Pilonidal Sinus Clinical Trial
Official title:
Previously Operated Recurrent Pilonidal Sinus Treated With Crystallized Phenol: Twenty Years Experience
Postoperative recurrent pilonidal sinus disease is troublesome and its treatment is challenge. Many treatment modalities have been advocated in the treatment of recurrent pilonidal sinus disease; however, there is still no consensus in the literature. Some minimally invasive techniques are used alone or as an adjunct to surgery. Crystallized phenol is the most popular method in the nonoperative treatment of primer pilonidal sinus disease. But its long term effect in the postoperative recurrent cases is unclear. Investigators aimed to present the long-term efficacy of crystallized phenol treatment on postoperative recurrent pilonidal sinus disease through our results collected within the last 20 years.

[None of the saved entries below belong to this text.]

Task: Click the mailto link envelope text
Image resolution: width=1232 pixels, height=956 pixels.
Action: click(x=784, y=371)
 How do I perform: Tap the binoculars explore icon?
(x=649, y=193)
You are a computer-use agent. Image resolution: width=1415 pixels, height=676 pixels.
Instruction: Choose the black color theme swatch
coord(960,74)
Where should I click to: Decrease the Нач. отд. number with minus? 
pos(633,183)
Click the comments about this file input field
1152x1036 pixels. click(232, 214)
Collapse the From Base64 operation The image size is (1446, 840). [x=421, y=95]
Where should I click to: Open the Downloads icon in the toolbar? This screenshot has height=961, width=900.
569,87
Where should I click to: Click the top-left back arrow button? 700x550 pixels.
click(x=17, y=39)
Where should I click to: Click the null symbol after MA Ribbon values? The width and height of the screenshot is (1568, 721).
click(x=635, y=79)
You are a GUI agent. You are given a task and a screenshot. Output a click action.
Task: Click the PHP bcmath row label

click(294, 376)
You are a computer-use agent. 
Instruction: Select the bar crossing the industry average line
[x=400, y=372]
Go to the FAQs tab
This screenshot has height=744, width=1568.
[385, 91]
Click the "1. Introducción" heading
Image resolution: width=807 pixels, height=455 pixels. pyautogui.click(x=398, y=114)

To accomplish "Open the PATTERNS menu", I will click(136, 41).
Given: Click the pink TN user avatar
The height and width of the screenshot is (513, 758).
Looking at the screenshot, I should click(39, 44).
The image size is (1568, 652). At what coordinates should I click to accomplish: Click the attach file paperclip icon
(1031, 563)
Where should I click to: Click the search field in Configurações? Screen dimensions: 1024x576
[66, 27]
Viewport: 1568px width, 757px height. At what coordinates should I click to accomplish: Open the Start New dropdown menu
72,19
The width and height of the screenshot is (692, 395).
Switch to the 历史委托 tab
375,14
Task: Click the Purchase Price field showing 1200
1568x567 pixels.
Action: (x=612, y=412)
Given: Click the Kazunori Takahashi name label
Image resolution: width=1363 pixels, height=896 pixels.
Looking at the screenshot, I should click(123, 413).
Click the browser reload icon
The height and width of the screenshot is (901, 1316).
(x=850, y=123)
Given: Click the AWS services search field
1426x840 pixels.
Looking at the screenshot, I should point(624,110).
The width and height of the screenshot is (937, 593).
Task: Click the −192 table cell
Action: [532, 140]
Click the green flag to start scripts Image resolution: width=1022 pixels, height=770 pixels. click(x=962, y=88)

Study data were collected prospectively and analyzed retrospectively. The demographic data of
the patients, other parameters such as smoking, whether they sit a lot due to occupation
(sitting at work for at least 6 hours a day), skin tone (whiter, darker), presence of
positive family history, BMI (kg/m2, patients were divided into BMI <30 and BMI> 30),
pilosity levels (mild,moderate, severe) were also recorded. In addition, the time from the
recurrence to admission, the number and type of previous operations, and the status of the
sinus at presentation (acute, chronic) were recorded. The presence of purulent discharge from
the sinus opening and the presence of signs of inflammation or abscess formation in this
region were evaluated as acute pilonidal sinus disease (PSD). The presence of serous
discharge from the sinus opening and absence of abscess formation were evaluated as chronic
PSD. Investigators investigated whether the factors mentioned above affect the number of
applications and recurrence after crystallized phenol treatment (CPT).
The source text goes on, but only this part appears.